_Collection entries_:
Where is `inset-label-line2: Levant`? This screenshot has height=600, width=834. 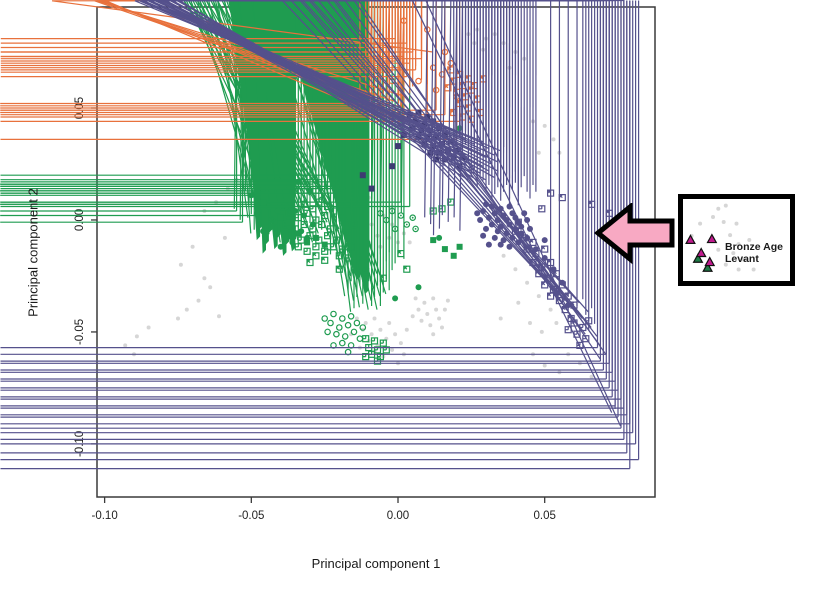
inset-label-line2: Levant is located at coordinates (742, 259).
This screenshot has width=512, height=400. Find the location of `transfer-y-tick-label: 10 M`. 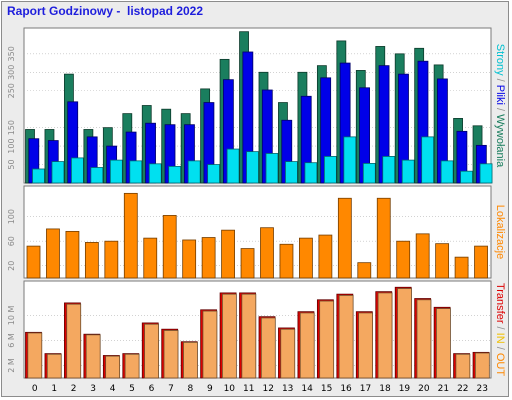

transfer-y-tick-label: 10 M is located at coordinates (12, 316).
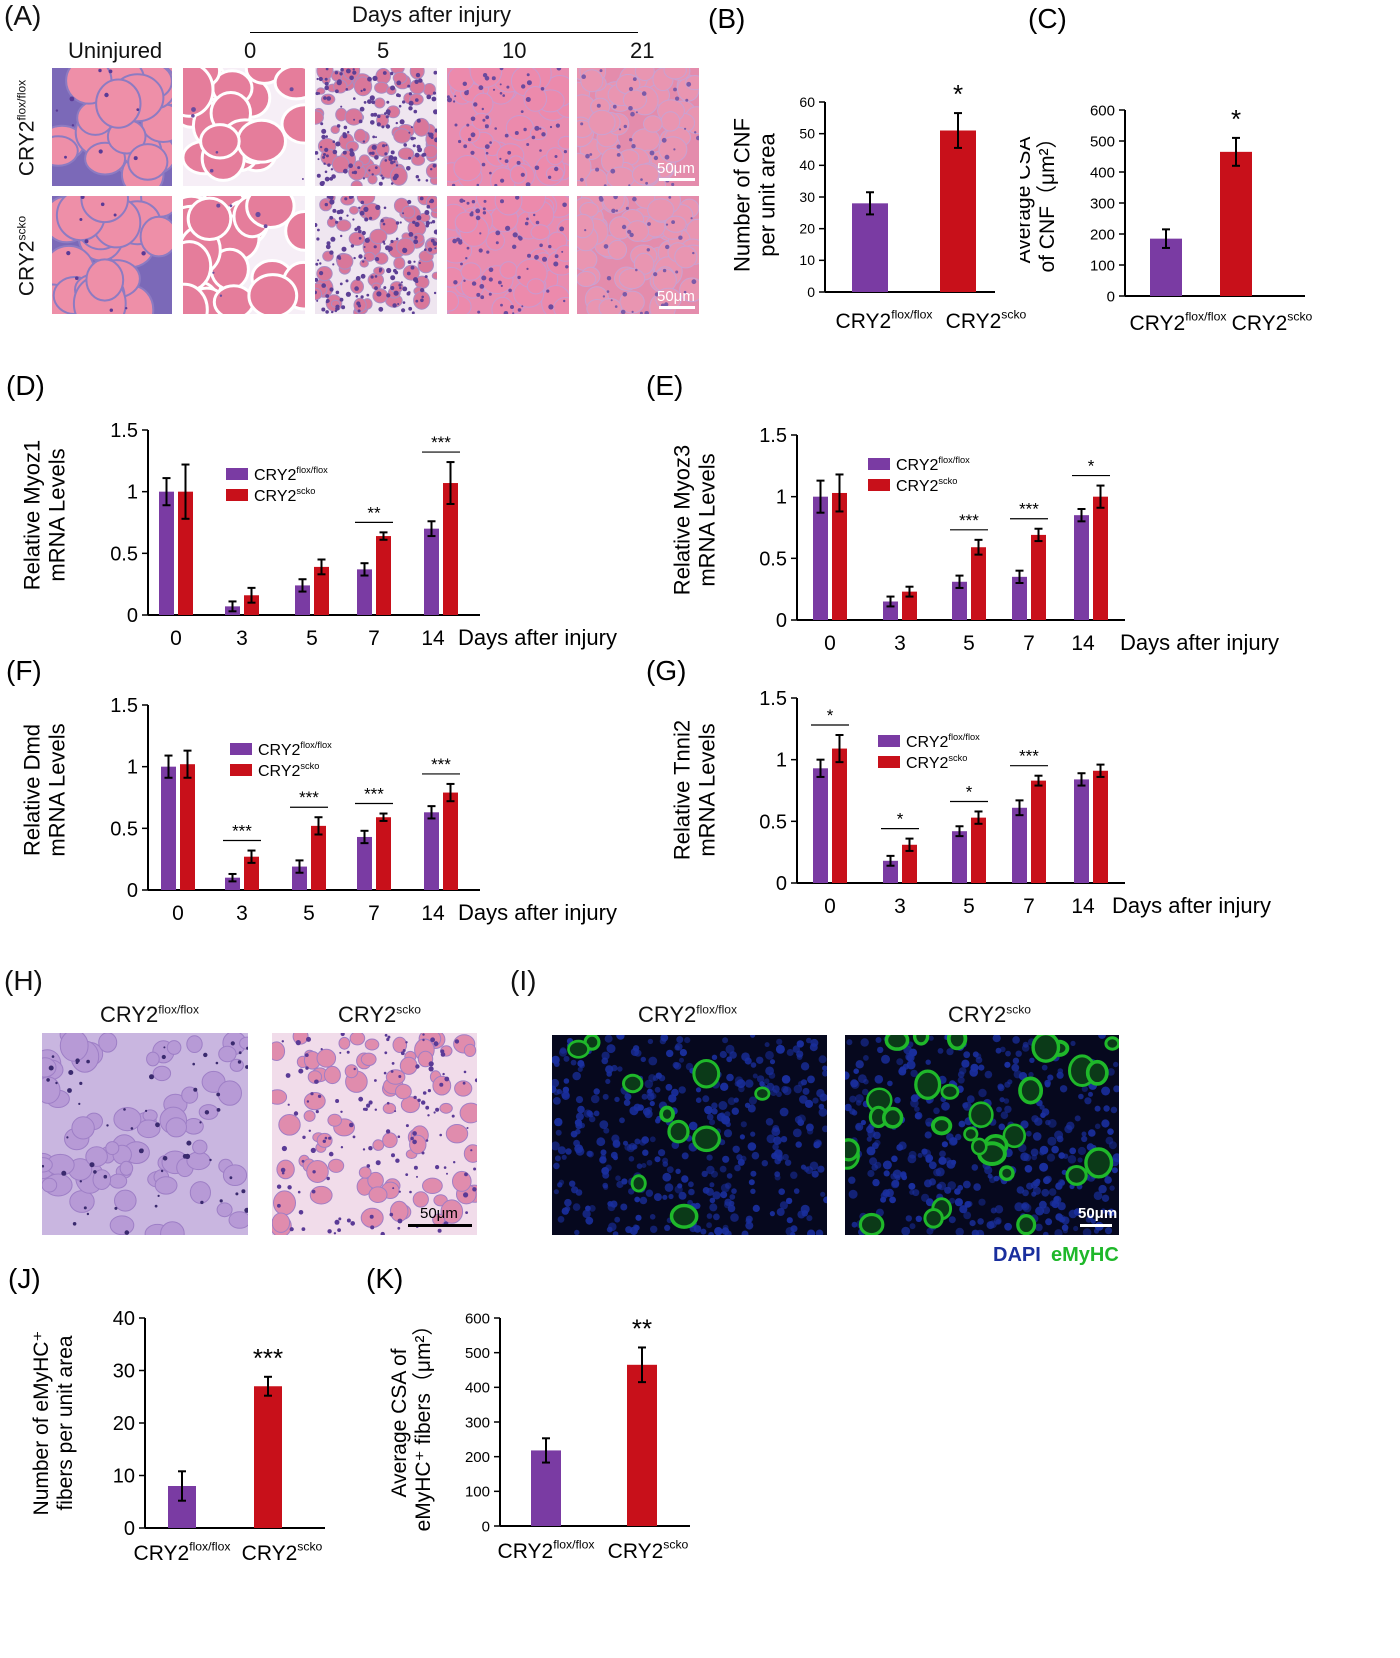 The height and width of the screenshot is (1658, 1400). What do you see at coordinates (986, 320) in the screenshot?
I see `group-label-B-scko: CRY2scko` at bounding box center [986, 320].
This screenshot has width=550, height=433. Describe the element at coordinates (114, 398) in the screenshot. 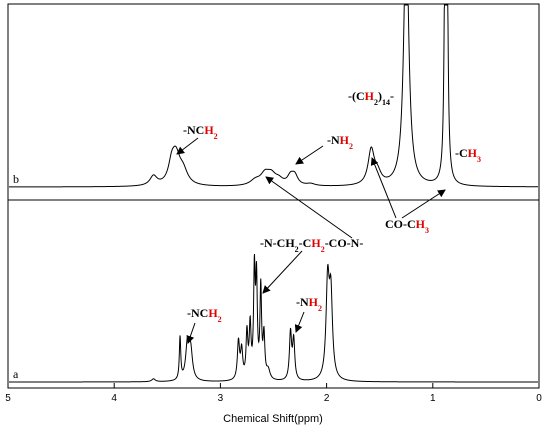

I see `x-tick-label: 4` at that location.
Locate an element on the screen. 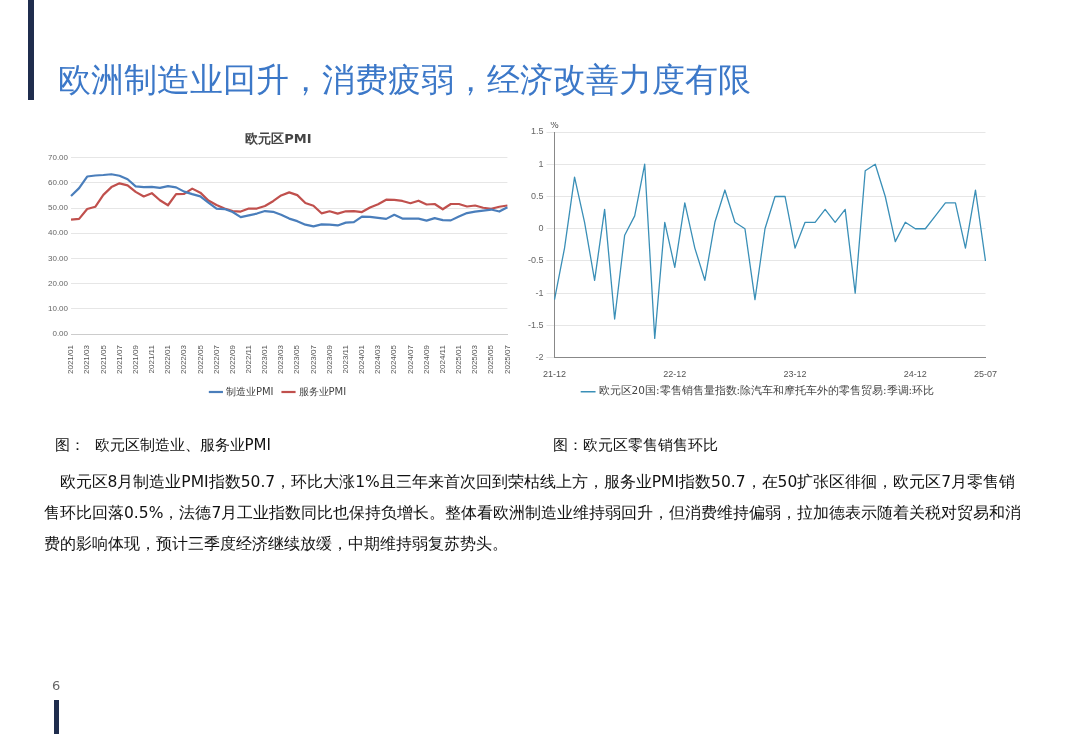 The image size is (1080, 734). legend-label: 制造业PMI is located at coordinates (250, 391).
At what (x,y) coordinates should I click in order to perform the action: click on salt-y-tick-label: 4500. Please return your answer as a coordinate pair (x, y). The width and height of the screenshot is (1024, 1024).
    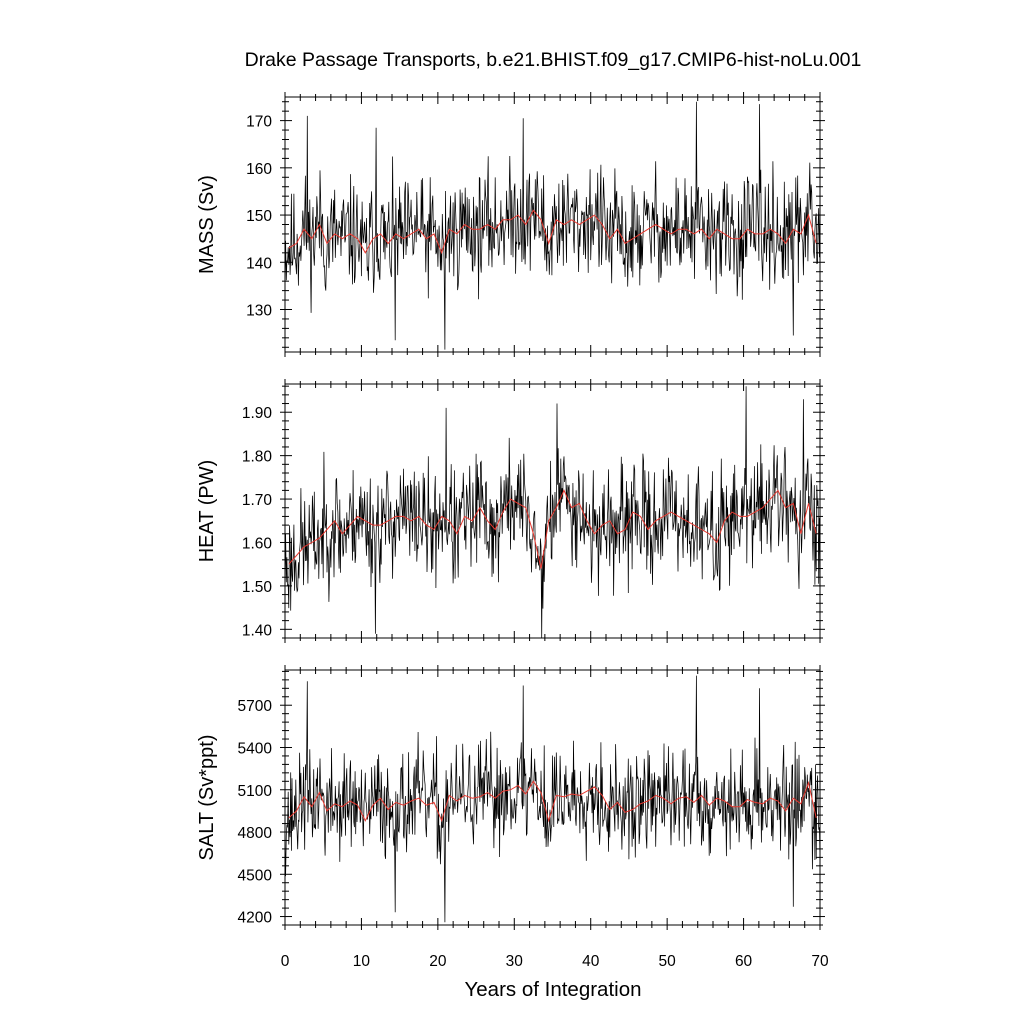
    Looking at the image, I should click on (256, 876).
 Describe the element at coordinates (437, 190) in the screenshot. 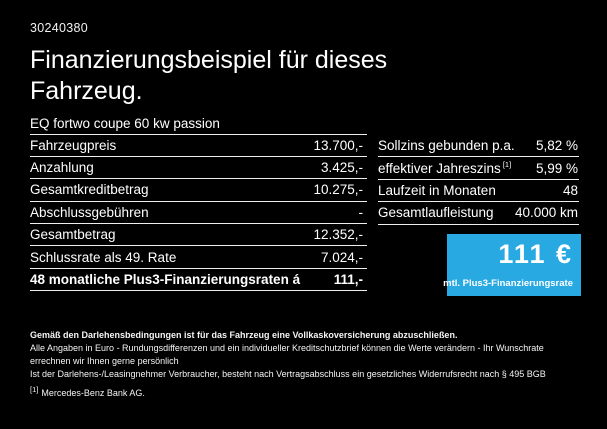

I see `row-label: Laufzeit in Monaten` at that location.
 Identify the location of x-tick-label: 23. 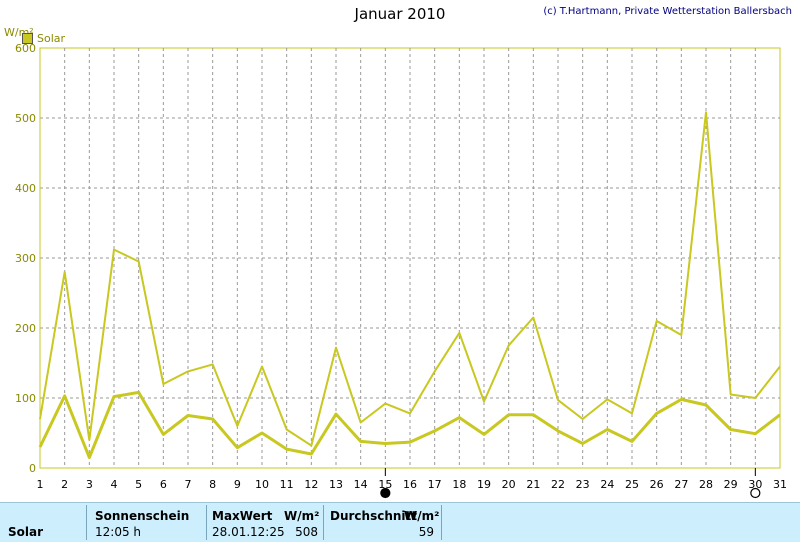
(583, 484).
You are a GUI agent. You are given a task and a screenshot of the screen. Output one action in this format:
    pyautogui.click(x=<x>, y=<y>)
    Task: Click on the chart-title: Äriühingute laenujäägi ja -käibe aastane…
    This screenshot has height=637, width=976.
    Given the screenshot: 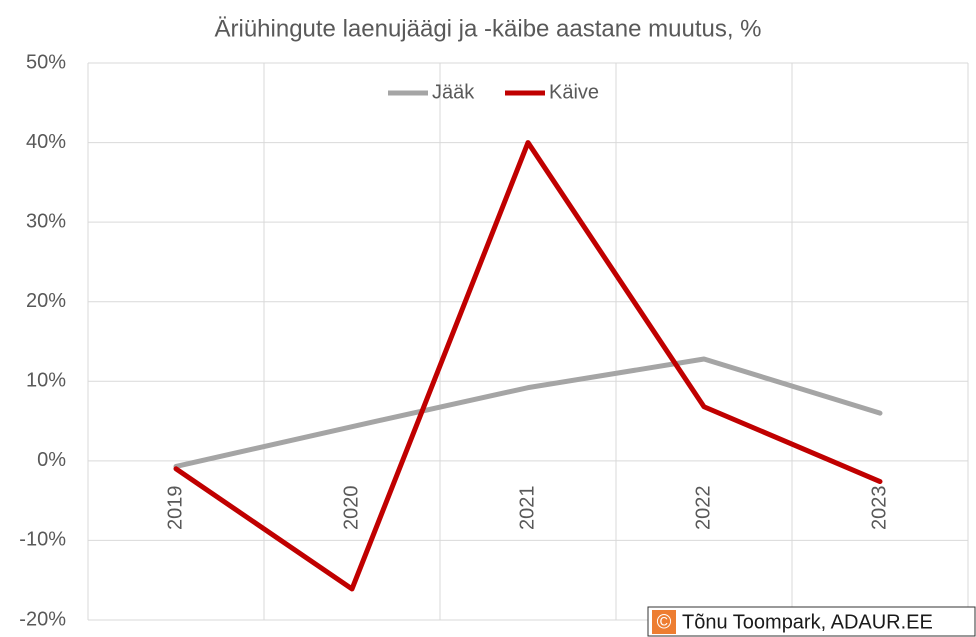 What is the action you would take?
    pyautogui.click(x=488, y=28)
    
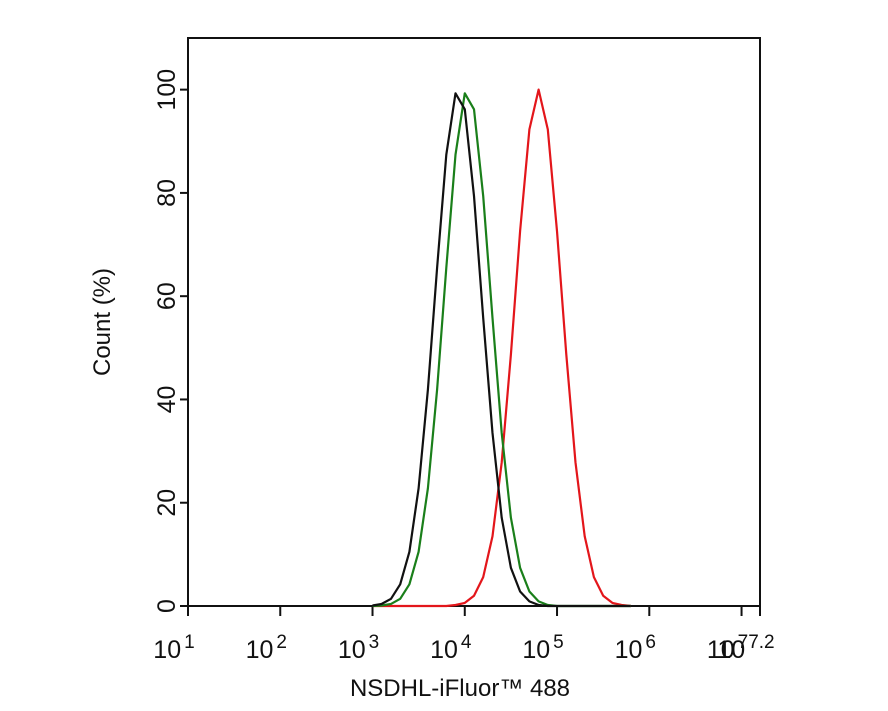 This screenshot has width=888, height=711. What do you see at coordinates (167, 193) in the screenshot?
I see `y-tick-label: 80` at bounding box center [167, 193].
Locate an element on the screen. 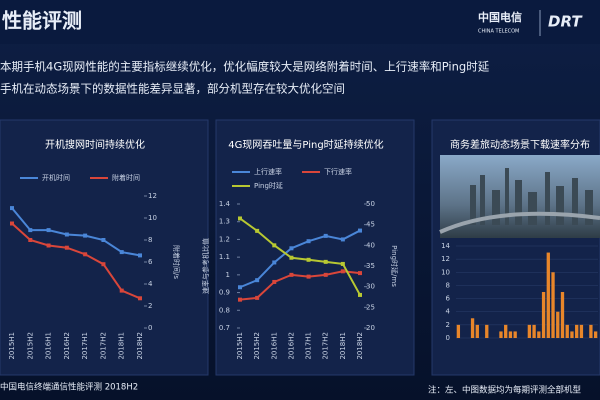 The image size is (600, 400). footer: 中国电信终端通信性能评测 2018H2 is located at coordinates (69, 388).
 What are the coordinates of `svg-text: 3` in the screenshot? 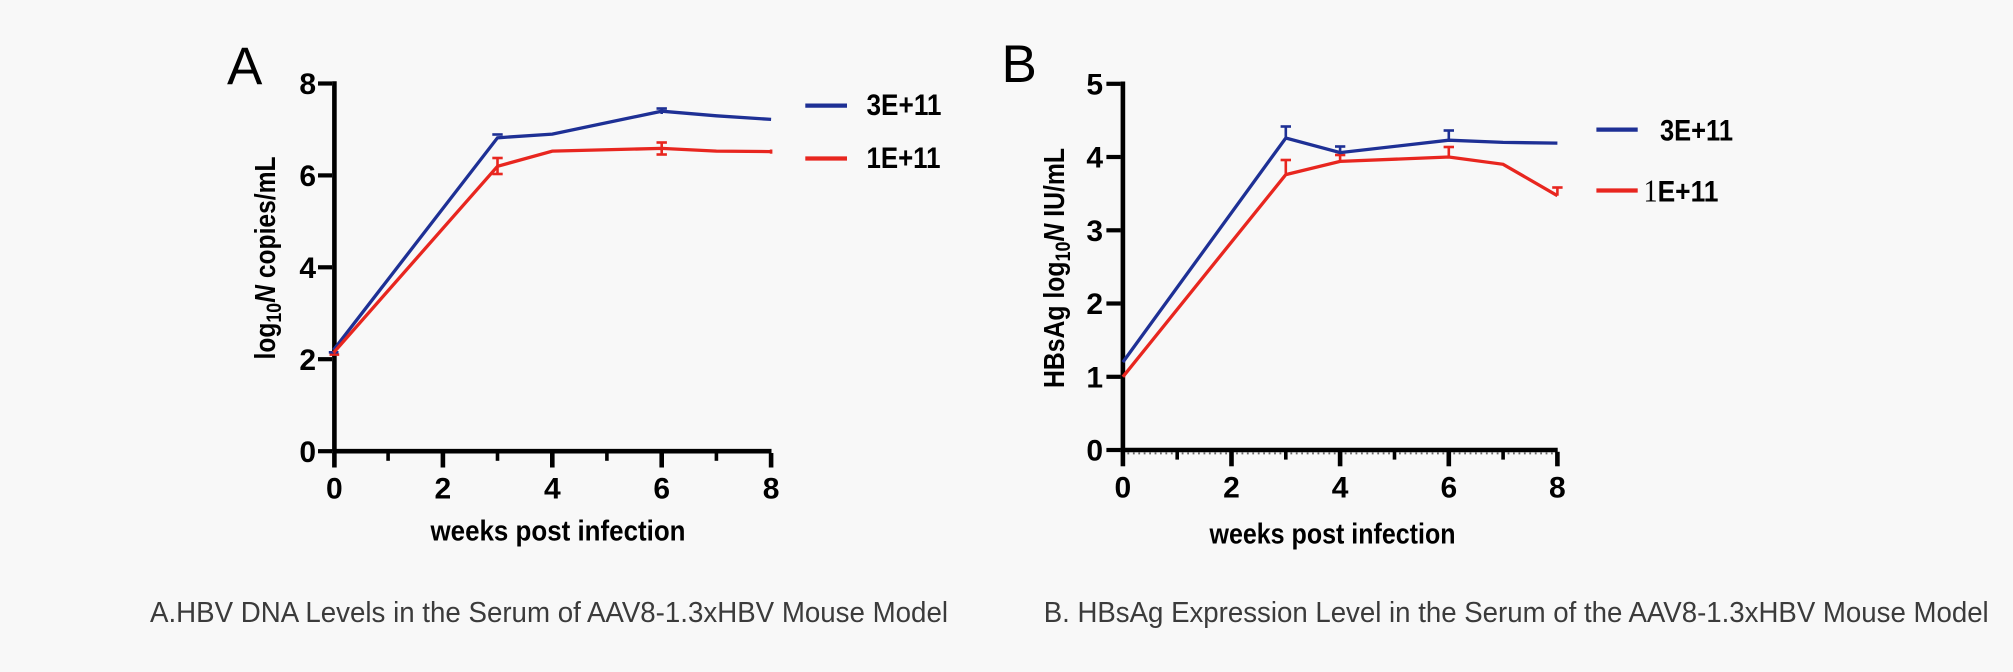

_WHAT YOU SHOULD DO_: Write out the material word for word, from its first line through the line containing "center [986, 320].", without any of the pictures.

_RESULT BELOW_:
Where is `inset-label-line2: Levant`? This screenshot has height=600, width=834. 
inset-label-line2: Levant is located at coordinates (742, 259).
This screenshot has width=512, height=400. Find the location of `transfer-y-tick-label: 10 M`. 

transfer-y-tick-label: 10 M is located at coordinates (12, 316).
 The height and width of the screenshot is (1658, 1400). What do you see at coordinates (986, 320) in the screenshot?
I see `group-label-B-scko: CRY2scko` at bounding box center [986, 320].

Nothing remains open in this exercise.